▸ **STUDY TEXT**:
━━━━━━━━━━

Key finding: Existing hallucination detection methods fail on long sequences. - Confidence and Consistency methods fail to detect hallucinations after the 192nd token. - Reason: As the MLLM output grows longer, the model increasingly relies on its self-generated text rather than the input image (attention weights shift from image tokens to text tokens).

Experimental validation: By "isolating" objects in long descriptions into independent queries (the Isolation method), the AUROC improves from 57.5 (Confidence) and 73.5 (Consistency) to 81.4.

Method¶

CapMAS Multi-agent System¶

Three-step pipeline (training-free): 1. Decomposer LLM: Decomposes the detailed description into atomic propositions (the smallest units that can be verified as true or false). 2. Fact Check MLLM: Converts each proposition into a True/False question and queries the MLLM independently.

Definition of hallucination score: $$H(u) = -\log(\min(p(\text{T}|x, Q(u)) - p(\text{F}|x, Q(u)), \epsilon))$$

Propositions are classified into a True set $\mathcal{T}$ and a False set $\mathcal{F}$ based on a threshold $\pi$.

━━━━━━━━━━

▸ **Extracted data entries**:
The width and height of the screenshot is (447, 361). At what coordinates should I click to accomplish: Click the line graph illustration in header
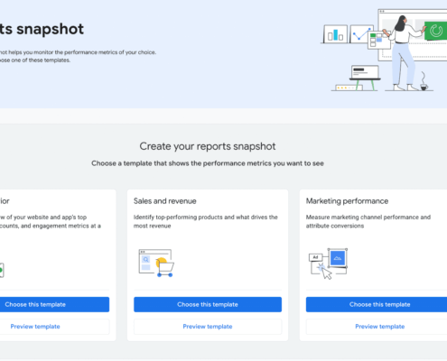pos(361,33)
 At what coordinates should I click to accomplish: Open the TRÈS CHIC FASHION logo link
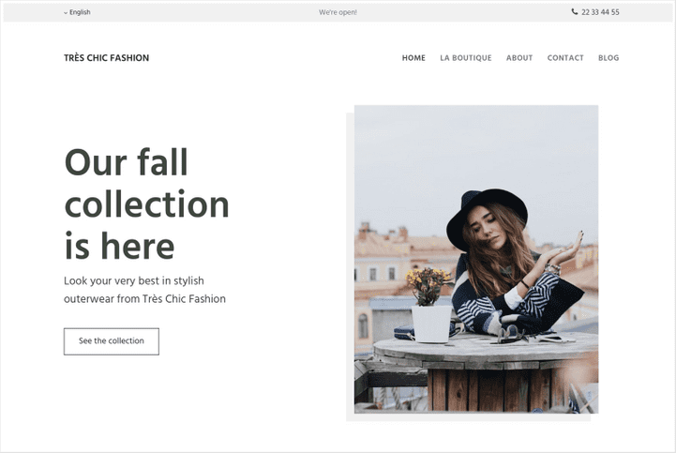(x=107, y=58)
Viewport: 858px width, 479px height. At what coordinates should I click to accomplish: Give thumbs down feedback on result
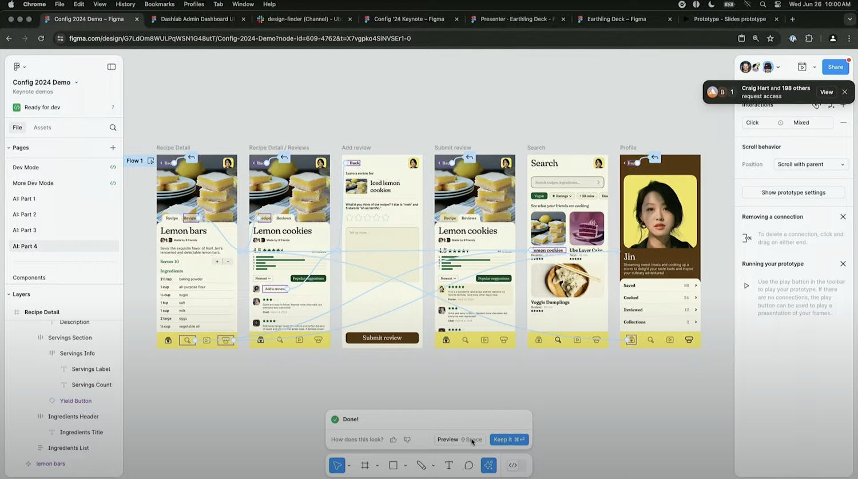(x=407, y=440)
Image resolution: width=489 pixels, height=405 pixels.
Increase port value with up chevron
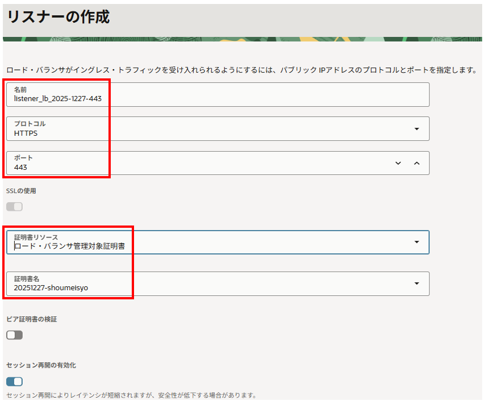[x=416, y=163]
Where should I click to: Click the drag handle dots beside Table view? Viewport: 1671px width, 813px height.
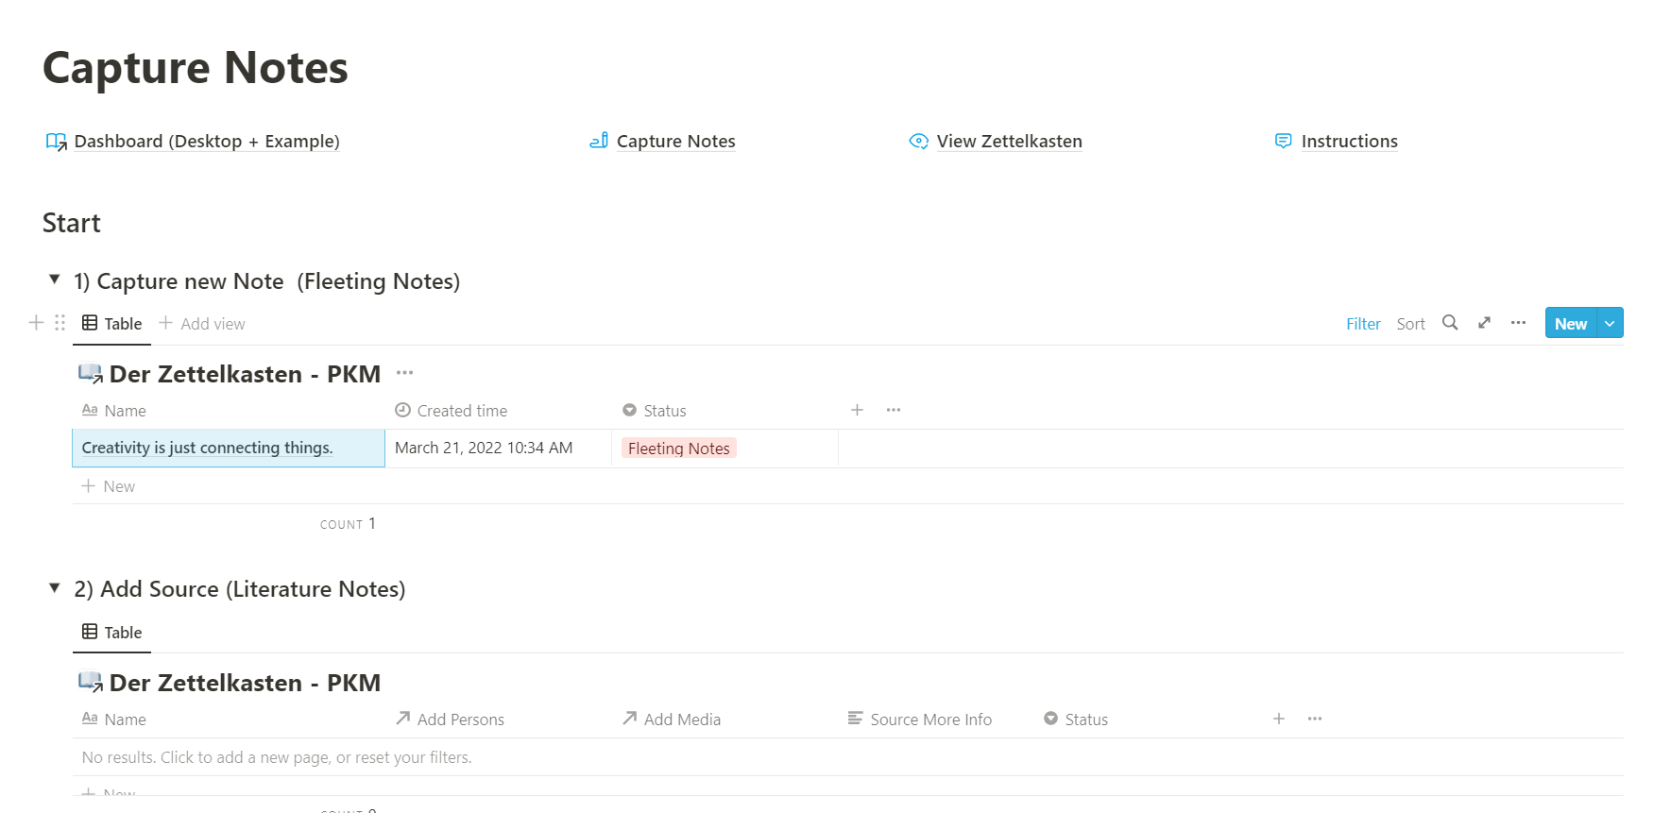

━━━━━━━━━━

Please write out, word for word, the part of the hallucination detection text that starts at the words "Experimental validation: By" and stops after "(Consistency) to 81.4.".

▸ **THE COMPLETED TASK**:
Experimental validation: By "isolating" objects in long descriptions into independent queries (the Isolation method), the AUROC improves from 57.5 (Confidence) and 73.5 (Consistency) to 81.4.